What to work on
**1)** Before the DeepSee article and the records, copy everything from "The following post" down to "versions using ^DeepSee.Update." word for word.
**2)** Carry on the DeepSee databases article from the point where it stops, before moving to the records.

Text shown
--*--

DeepSee: Databases, Namespaces, and Mappings - Part 3 of 5

Article

Alessandro Marin · Apr 10, 2018 3m read

#Analytics #Beginner #Databases #Deployment #Mapping #Tutorial #InterSystems IRIS BI (DeepSee)

The following post outlines an architectural design of intermediate complexity for DeepSee. As in the previous example, this implementation includes separate databases for storing the DeepSee cache, DeepSee implementation and settings. This post introduces two new databases: the first to store the globals needed for synchronization, the second to store fact tables and indices.

Example 2: More flexible design

Databases

In addition to the APP-CACHE and APP-DEEPSEE databases in the previous example, we define the APP-DSTIME and the APP-FACT databases.

The APP-DSTIME database contains the DeepSee synchronization globals ^OBJ.DSTIME and ^DeepSee.Update. These globals are mirrored from a (journaled) database on the Production server. Note that the APP-DSTIME database must be Read-Write in caché versions using ^DeepSee.Update.

--*--

Data
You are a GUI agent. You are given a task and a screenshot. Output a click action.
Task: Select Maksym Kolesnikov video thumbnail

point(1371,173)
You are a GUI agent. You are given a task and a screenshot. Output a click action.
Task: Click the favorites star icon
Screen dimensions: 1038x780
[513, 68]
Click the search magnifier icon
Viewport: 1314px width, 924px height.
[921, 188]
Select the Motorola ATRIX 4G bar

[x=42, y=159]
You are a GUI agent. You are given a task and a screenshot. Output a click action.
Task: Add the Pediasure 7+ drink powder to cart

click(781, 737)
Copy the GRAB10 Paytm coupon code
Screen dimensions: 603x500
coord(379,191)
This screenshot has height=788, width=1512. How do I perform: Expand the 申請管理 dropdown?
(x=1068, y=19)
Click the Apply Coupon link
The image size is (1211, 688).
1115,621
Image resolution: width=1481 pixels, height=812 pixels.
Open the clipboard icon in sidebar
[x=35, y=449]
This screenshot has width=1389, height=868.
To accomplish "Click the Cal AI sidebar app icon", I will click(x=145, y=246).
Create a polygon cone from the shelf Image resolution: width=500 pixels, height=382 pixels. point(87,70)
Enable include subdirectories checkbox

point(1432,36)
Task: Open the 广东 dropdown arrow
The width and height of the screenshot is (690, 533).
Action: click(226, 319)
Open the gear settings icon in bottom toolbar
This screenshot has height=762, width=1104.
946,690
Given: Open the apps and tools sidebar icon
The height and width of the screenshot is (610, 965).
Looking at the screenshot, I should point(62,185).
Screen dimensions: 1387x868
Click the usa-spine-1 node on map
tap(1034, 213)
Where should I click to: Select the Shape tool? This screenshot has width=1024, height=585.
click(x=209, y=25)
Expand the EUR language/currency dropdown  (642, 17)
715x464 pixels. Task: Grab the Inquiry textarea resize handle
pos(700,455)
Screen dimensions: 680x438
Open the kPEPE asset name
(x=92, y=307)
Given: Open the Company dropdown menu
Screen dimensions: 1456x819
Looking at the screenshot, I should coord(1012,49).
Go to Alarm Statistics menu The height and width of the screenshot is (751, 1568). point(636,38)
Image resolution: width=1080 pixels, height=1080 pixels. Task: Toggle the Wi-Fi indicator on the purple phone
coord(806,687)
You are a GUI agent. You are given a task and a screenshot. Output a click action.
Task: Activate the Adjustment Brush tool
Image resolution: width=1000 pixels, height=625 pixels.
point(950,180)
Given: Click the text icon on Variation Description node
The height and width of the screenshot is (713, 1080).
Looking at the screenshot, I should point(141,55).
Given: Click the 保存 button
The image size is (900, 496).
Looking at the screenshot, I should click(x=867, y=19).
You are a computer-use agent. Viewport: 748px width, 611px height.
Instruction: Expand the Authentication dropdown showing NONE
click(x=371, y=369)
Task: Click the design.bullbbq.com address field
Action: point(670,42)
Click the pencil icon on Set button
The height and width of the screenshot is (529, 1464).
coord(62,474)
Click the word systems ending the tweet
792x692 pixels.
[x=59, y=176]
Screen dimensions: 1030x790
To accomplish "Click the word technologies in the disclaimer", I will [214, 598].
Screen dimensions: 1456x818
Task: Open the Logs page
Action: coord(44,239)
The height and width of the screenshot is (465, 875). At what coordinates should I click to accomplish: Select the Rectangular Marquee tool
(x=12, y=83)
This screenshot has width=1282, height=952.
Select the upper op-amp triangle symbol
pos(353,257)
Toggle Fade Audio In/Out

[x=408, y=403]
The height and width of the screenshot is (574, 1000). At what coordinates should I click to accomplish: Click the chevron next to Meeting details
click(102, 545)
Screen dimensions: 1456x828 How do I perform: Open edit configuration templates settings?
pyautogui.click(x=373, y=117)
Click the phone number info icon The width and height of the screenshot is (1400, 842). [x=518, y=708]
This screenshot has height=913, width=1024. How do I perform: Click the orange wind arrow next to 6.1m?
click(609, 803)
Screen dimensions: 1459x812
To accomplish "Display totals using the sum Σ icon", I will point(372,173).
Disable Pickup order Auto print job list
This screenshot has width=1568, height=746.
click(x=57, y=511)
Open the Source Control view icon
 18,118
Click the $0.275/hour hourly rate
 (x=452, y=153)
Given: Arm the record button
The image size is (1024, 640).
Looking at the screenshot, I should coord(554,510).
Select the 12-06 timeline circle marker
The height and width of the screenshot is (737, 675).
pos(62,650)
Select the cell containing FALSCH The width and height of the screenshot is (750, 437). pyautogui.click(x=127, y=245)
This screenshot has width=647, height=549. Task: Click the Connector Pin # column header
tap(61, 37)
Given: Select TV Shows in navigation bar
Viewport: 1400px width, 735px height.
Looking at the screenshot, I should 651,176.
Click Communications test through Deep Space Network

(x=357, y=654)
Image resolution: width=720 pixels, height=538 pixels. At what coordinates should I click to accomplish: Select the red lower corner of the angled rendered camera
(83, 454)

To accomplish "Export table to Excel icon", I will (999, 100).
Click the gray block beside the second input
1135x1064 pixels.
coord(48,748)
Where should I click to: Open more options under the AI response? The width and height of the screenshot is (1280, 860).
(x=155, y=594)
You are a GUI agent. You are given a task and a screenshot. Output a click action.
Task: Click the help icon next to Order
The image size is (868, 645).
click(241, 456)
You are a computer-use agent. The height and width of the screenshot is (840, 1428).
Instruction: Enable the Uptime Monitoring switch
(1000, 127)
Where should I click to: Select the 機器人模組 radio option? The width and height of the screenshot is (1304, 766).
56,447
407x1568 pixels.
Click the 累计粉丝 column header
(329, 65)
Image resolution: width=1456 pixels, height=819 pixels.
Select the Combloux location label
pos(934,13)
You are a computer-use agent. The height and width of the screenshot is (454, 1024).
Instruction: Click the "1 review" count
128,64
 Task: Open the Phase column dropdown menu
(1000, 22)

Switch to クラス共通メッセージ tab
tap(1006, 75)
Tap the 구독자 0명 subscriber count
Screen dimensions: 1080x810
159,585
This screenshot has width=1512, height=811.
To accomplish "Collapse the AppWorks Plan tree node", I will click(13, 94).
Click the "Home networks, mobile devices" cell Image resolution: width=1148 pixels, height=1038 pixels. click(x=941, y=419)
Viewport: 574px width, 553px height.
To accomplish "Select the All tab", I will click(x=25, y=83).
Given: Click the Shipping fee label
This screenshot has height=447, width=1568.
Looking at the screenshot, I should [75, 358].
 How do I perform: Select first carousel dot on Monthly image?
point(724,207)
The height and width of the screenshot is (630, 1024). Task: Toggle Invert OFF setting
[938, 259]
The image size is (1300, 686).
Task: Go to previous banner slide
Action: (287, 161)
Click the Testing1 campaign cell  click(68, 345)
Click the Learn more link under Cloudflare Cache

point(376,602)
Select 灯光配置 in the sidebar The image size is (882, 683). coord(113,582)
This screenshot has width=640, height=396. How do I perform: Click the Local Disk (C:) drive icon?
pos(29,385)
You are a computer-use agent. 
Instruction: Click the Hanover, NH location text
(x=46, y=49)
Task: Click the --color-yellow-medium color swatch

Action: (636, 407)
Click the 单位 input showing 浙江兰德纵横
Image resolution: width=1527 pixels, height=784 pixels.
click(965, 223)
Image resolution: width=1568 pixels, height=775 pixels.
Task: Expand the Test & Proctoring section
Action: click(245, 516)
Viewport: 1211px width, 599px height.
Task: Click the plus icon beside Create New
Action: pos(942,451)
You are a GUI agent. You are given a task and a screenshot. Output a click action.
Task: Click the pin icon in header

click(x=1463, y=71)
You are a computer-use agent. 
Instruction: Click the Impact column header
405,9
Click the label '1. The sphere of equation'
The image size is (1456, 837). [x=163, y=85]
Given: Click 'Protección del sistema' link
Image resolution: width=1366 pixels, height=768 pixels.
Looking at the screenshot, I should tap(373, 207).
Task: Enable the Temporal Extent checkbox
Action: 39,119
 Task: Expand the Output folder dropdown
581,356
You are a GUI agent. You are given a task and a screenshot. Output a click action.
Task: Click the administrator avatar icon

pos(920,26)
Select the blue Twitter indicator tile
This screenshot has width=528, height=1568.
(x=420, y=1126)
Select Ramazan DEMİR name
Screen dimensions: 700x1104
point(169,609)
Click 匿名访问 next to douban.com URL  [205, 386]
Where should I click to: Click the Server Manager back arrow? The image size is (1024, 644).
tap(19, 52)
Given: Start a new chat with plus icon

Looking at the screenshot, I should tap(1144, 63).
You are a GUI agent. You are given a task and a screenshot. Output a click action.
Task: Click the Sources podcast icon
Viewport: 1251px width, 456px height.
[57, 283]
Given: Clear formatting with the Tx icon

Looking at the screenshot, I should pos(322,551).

--*--

Replies
**1)**
The following post outlines an architectural design of intermediate complexity for DeepSee. As in the previous example, this implementation includes separate databases for storing the DeepSee cache, DeepSee implementation and settings. This post introduces two new databases: the first to store the globals needed for synchronization, the second to store fact tables and indices.

Example 2: More flexible design

Databases

In addition to the APP-CACHE and APP-DEEPSEE databases in the previous example, we define the APP-DSTIME and the APP-FACT databases.

The APP-DSTIME database contains the DeepSee synchronization globals ^OBJ.DSTIME and ^DeepSee.Update. These globals are mirrored from a (journaled) database on the Production server. Note that the APP-DSTIME database must be Read-Write in caché versions using ^DeepSee.Update.

**2)**
The APP-FACT database stores the fact tables and indices. The reason to split indices from fact tables is that indices can possibly be big in size. By defining APP-FACT it is possible to have more flexibility with journal settings or to define a non-default block size. Enabling journaling for the APP-FACT database is optional. The choice mainly depends on whether Analytics can stay unavailable while rebuilding cubes in case of a disruptive event. In this example journaling fact tables and indices is disabled, and the typical reason for this choice is that cubes are small in size, build relatively fast, and undergo frequent periodical rebuilds. Please read the note on the bottom for a more extensive discussion.

Global Mappings

The following screenshot shows the mappings for the implementation example above.

The DeepSee synchronization globals ^OBJ.DSTIME and ^DeepSee.Update are mapped to the APP-DSTIME database. The globals ^DeepSee.LastQuery and ^DeepSee.QueryLog define a log for all executed MDX queries. In this example these globals are mapped to the APP-CACHE database together with the DeepSee cache. These mappings are optional.

The ^DeepSee.Fact* and ^DeepSee.Dimension* globals store the fact and dimension tables, whereas the ^DeepSee.Index global defines the DeepSee indices. These globals are mapped to the APP-FACT database.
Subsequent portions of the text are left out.